Generative AI & Copyright Law
Lecturer: Prof. Dr. Linda Kuschel
In this course, we will cover several questions that generative AI poses for copyright law – extending from the potential protection for artificially generated content to the usage of vast amounts of (copyright-protected) data for training purposes.
Copyright lawyers have discussed whether “works” not created by humans can be afforded IP protection at least since 2018, when the painting “Edmond de Belamy” created by a generative adversarial network was auctioned at Christie’s for US$432,500. We will begin exploring the issue by establishing the legal framework applicable to generative AI in the European Union and its implications for general copyright law.
Then, we will turn to the concept of human authorship, and discuss how it may be interpreted to allow for copyright protection of AI-generated works. But even when it looks and feels almost like the original, debate remains on whether artificially generated content can, or indeed should, substitute works created by human authors and artists.

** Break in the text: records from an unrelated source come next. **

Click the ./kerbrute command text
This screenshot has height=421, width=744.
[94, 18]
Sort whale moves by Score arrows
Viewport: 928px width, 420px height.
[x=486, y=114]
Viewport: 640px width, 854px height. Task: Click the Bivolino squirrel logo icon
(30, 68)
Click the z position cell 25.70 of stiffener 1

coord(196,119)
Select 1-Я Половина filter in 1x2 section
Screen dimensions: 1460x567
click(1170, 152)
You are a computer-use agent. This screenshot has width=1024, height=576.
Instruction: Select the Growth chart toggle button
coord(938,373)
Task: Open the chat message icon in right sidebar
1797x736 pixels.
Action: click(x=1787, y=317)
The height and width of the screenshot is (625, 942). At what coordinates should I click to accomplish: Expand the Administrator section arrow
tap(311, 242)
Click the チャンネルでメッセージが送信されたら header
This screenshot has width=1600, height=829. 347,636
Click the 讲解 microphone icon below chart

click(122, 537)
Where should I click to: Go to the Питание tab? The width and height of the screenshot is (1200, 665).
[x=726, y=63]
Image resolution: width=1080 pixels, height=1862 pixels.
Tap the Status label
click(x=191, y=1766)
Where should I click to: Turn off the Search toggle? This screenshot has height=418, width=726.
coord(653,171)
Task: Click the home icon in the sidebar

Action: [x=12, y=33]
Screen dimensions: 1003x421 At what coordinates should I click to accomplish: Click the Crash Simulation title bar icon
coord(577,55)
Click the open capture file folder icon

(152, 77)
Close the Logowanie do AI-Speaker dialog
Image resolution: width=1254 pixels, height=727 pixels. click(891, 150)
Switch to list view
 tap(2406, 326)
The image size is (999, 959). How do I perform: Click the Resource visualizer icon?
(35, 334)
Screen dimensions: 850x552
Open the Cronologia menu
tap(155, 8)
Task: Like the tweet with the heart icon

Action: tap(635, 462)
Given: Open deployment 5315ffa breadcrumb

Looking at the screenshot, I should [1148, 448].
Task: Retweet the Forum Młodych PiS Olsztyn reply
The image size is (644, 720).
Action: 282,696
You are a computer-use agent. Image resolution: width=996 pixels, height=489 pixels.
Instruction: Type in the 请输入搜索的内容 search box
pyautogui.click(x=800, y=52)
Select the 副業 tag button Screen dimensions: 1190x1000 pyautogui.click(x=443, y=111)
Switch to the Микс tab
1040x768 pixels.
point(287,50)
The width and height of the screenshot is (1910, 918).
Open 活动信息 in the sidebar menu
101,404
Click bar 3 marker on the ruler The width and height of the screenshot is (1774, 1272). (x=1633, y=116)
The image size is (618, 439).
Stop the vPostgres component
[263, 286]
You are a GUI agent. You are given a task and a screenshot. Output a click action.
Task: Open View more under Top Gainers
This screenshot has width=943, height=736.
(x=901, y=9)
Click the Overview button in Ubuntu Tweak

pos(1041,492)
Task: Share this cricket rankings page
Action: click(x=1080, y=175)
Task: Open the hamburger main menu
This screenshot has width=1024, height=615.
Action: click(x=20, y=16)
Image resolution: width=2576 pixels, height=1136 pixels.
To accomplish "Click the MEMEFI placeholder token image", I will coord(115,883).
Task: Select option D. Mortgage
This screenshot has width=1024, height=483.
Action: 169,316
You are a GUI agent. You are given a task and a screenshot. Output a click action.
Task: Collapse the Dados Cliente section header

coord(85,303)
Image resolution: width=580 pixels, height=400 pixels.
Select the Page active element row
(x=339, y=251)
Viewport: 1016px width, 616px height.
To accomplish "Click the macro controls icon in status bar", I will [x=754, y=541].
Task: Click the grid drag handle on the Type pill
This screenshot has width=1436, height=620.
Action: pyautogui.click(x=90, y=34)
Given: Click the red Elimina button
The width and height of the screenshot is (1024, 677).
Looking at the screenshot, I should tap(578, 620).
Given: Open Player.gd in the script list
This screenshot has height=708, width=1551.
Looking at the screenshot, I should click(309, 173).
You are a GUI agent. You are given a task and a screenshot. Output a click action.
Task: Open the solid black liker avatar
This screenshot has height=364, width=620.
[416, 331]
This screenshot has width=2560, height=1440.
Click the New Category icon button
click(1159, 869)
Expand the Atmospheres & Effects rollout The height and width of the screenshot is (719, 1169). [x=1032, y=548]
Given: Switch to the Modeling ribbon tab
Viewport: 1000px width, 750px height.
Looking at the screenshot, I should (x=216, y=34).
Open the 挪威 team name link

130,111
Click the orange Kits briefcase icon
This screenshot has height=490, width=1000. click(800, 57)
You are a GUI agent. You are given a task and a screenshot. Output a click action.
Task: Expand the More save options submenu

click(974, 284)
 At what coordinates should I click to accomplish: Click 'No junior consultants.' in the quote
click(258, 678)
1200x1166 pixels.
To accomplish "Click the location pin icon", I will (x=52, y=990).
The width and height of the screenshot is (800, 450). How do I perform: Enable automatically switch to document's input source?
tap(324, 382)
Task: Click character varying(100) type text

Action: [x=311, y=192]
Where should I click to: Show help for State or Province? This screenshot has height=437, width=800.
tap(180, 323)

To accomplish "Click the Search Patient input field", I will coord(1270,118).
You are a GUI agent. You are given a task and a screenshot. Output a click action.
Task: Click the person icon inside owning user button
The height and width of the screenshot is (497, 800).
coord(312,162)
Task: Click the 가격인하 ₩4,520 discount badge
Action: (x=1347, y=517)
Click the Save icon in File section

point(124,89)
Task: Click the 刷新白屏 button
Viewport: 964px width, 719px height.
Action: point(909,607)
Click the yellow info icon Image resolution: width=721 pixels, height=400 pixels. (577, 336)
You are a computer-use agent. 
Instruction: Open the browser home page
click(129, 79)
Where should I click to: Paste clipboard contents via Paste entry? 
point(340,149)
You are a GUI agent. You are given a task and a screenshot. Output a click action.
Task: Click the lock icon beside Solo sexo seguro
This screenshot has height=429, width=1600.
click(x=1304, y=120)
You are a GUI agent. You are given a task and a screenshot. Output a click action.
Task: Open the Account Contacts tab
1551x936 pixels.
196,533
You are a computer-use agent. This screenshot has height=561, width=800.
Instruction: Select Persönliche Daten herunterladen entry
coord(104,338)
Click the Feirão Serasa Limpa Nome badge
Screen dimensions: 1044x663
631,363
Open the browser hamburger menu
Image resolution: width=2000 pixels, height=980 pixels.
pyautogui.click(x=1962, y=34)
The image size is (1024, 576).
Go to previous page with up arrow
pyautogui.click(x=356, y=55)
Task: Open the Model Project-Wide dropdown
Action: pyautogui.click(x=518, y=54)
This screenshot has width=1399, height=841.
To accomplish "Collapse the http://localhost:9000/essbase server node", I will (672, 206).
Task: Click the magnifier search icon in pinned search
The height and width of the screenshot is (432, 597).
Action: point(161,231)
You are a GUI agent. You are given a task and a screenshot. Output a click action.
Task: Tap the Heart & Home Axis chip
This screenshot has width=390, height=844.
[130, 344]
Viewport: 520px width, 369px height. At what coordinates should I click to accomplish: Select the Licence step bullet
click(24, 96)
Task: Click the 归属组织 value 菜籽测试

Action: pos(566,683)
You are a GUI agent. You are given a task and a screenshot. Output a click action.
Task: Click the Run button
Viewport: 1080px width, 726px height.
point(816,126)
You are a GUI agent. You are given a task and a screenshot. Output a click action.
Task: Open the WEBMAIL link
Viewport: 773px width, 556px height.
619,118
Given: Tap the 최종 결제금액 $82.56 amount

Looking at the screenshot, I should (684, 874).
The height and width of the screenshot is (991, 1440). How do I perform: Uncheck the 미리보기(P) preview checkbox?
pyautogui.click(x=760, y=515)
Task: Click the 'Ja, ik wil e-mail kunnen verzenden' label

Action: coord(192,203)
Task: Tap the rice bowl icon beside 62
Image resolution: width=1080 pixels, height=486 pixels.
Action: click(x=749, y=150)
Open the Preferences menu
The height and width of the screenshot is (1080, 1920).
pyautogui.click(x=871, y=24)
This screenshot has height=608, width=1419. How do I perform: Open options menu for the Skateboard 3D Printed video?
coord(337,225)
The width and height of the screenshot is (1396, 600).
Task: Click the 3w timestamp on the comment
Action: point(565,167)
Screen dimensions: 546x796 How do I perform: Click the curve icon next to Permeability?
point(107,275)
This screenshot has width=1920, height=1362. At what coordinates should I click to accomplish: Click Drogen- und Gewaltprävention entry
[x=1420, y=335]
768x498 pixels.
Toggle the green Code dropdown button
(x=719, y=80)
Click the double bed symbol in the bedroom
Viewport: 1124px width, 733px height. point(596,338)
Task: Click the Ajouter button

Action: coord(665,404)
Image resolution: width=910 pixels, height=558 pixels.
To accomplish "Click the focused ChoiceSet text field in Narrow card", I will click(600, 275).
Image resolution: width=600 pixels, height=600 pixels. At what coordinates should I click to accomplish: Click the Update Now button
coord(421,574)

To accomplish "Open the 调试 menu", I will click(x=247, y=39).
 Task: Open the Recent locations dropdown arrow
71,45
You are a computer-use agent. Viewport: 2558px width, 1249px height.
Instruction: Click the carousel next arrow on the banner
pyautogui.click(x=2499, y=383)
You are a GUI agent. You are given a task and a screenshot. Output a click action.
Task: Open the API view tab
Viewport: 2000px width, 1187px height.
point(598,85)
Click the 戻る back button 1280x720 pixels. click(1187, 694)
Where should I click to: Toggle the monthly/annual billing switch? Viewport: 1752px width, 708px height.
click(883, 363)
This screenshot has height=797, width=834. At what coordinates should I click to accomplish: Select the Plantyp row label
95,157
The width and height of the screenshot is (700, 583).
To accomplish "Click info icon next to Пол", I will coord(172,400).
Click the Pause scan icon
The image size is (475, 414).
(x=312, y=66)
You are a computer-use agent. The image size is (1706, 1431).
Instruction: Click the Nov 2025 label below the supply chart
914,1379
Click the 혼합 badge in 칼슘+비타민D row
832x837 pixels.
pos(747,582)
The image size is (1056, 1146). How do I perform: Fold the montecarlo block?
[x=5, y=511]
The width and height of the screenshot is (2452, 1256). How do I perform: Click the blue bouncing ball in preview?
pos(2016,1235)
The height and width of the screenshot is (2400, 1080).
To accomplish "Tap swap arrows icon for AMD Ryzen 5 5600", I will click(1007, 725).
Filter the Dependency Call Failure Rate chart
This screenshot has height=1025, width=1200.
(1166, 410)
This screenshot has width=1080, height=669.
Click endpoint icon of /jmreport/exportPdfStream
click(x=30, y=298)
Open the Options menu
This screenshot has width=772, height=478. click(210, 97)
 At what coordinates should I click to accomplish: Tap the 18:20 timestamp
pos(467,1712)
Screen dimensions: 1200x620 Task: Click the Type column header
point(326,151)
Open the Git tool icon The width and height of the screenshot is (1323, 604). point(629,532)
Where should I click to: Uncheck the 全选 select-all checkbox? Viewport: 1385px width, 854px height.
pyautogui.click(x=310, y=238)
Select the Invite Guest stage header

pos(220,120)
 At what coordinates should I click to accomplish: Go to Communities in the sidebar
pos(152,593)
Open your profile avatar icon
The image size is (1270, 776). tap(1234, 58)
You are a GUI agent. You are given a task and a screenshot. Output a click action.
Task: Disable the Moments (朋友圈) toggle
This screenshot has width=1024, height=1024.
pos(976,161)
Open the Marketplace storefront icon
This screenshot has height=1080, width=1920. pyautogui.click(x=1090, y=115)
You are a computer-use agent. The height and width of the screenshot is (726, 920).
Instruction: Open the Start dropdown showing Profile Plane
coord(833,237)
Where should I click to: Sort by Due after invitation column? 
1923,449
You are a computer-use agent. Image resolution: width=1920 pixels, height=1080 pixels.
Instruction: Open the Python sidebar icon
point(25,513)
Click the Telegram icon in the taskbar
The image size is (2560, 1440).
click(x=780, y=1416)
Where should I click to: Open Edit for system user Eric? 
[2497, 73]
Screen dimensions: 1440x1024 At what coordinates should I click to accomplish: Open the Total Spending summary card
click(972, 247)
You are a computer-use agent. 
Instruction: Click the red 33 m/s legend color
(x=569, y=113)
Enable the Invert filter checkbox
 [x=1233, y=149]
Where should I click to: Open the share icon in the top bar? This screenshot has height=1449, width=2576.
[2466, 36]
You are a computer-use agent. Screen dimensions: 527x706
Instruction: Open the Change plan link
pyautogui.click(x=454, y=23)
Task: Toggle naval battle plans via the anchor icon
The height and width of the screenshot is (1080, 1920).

We will also examine whether, or rather, under which circumstances content created by AI infringes upon the preexisting copyrights of others. As we will see, generated content may turn out to be very similar to the works it has been trained on. Moreover, since generative AI is developed and applied in a series of distinct steps (e.g. model creation, pre-training, fine-tuning, prompting), it is not always clear who will (or should) be responsible for the algorithm’s copyright infringement. This is the case particularly when users engineer prompts to circumvent protections programmed into the algorithms.
Lastly, we will take a closer look at generative AI’s training process. Much of the data used for training AI algorithms is copyright-protected content (freely) available online – rightsholders are not asked for permission, nor are they compensated. Therefore, they have begun suing AI companies globally for purported copyright infringements. We will discuss some ongoing court battles in the US and Europe and examine their relevant legal framework, i.e., the fair use clause in US copyright law and the exception for text and data mining in European legislation. We will also turn to the question of how training AI on copyrighted works legally is possible in a situation where most of the works available online have already been fed into the algorithm.
Pre-Hackathon Workshops
Participants will actively develop innovative solutions for the legal market during a two-day hackathon in the third week of the program. To help teams refine their ideas and turn them into actionable projects, two workshops with an experienced coach will be offered prior to the hackathon. These sessions are designed to enable participants to identify potential use cases for the legal market, overcome complex challenges, collaborate effectively and apply legal technology in a practical and impactful way.
Online Dispute Resolution and Public Justice Reform - Online
Online dispute resolution (ODR) leverages technology and human-centred design to fundamentally re-orient the justice system around the needs of the public. Building on the example of the Civil Resolution Tribunal, the world's first public ODR body, as well initiatives from other countries, this practical session will look at how to use agile development principles, data, and user-centricity to reform and re-design public justice system processes for a modern world. We will also examine how lawyers can both drive and benefit from public justice reform.